In politics, Missão Paz is active in the defence of immigrants’ rights against setbacks, putting pressure on the Senate and the Chamber of Deputies to stop the processing of any old or new projects not strictly related to COVID-19. Their statements also demand that, in case of any urgent projects related to the pandemic, civil society and social collectives must be heard through online hearings.
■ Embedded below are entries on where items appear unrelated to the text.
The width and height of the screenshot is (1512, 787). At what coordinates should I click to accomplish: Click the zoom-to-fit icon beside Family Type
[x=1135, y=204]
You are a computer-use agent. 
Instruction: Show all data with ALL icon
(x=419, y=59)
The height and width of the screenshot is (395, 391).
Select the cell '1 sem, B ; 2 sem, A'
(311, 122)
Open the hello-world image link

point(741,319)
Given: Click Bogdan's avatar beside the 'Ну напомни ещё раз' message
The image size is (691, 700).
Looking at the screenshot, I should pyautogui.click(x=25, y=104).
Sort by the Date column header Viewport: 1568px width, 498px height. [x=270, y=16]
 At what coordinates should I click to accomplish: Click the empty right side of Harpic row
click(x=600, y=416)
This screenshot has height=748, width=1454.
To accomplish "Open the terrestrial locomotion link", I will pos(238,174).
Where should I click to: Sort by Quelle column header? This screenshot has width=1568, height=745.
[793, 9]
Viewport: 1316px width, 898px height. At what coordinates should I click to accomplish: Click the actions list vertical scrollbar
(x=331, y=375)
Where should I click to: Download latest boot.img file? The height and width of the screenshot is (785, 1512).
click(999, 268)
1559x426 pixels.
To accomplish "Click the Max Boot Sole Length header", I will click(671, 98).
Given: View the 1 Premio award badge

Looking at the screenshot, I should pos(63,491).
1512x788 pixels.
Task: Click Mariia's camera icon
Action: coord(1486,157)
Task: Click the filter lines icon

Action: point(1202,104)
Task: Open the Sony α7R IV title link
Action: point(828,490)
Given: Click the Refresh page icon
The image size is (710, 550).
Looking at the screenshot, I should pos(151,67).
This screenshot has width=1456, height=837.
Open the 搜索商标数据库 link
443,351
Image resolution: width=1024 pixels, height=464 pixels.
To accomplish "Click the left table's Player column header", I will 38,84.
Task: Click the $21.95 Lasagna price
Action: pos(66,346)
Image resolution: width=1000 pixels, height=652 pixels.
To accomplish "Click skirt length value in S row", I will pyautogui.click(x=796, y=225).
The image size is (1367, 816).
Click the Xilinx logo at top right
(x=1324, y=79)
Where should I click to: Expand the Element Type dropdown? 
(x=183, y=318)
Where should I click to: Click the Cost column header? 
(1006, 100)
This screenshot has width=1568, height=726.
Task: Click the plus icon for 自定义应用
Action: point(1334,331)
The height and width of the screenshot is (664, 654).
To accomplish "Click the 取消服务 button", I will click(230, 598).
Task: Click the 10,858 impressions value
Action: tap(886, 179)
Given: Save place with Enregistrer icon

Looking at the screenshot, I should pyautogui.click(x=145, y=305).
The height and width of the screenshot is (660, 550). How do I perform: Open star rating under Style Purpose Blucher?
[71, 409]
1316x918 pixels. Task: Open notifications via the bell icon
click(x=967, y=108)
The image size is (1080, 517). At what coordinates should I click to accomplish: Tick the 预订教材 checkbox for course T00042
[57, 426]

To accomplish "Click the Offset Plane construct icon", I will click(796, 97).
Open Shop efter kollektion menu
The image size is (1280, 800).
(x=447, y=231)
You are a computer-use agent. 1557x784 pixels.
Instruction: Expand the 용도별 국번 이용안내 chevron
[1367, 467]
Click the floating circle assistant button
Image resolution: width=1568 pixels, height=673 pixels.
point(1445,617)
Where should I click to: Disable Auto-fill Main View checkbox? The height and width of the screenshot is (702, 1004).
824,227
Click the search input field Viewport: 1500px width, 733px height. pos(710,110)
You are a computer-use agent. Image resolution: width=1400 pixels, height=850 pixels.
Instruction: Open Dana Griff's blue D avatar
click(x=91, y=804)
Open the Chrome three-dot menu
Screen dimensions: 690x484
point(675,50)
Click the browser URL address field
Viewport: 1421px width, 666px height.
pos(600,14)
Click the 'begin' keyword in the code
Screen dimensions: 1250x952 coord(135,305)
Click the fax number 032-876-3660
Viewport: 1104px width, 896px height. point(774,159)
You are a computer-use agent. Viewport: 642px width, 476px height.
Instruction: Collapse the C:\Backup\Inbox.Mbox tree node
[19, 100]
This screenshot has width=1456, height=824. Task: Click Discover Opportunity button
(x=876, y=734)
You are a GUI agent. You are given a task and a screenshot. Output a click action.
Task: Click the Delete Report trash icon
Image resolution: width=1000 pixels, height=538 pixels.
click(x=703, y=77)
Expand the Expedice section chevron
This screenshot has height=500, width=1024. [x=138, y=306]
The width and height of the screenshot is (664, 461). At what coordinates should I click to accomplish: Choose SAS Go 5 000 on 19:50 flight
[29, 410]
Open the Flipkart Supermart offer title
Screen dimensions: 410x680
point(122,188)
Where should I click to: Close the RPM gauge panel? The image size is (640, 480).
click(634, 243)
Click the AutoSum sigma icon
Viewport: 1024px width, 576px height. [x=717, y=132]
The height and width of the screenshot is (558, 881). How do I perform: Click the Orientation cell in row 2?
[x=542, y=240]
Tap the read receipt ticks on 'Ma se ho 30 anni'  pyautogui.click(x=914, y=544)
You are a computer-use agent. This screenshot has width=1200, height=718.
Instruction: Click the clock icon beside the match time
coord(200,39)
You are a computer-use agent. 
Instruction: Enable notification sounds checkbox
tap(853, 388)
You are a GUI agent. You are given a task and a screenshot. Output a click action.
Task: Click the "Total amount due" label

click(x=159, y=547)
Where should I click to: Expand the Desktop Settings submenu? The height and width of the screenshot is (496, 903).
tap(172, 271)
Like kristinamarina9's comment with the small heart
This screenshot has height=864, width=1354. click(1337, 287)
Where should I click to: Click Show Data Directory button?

Conselho Indigenista Missionário (Missionary Council for Indigenous Peoples) is a social organization of the Catholic Church, active across Brazil in defence of indigenous peoples, supporting diverse groups in their political and legal struggle for their land, resisting attacks on their constitutional rights, and denouncing aggressions perpetrated against them (murders, land grabbing, death threats, political attacks) to the national and international public. During the pandemic, given the extreme vulnerability of indigenous communities to contagious diseases, CIMI produced a vast amount of material about the protocols of protection and solidarity campaigns, while monitoring and reporting the cases of contagion and deaths on a hot site. In almost every state, CIMI is leading strategies for fundraising and distributing food and face masks to communities. In the state of Mato Grosso do Sul, where the rates of conflict and violence against indigenous communities are high, CIMI is seeking international support to buy water tanks for the villages and camps. They have also been building capacity among young indigenous people to take over the work of producing communication pieces for information and prevention of the contagion. Along with other indigenous people’s organizations, CIMI is also taking action against government projects aimed to allow the invasion and sale of indigenous land by big landowners and others.

CIMI distributing water tanks to Guarani Kaiowá communities in Mato Grosso do Sul. Image: CIMI

Movimento dos Trabalhadores Sem Teto (Homeless Workers’ Movement) is an organization campaigning for urban reform and the right to decent housing, counting among its many members Guilherme Boulos, the former presidential candidate from PSOL. During the first two months of the pandemic, the MTST was able to distribute 100 tons of food, hygiene and cleaning items, sanitizer gel and medical supplies, reaching about 12,000 families in the peripheries of São Paulo, Rio de Janeiro, Minas Gerais, Rio Grande do Sul, Alagoas, Pernambuco, Sergipe, Ceará, Roraima, Goiás, and Distrito Federal. In a campaign launched online, the movement has raised 900 reals to buy and distribute this products. Now, in a second stage of the campaign, the movement expects to raise more than one million reals. Among other initiatives, the MTST also organizes community based catering and legal support to help people in vulnerable areas get access to emergency social programs.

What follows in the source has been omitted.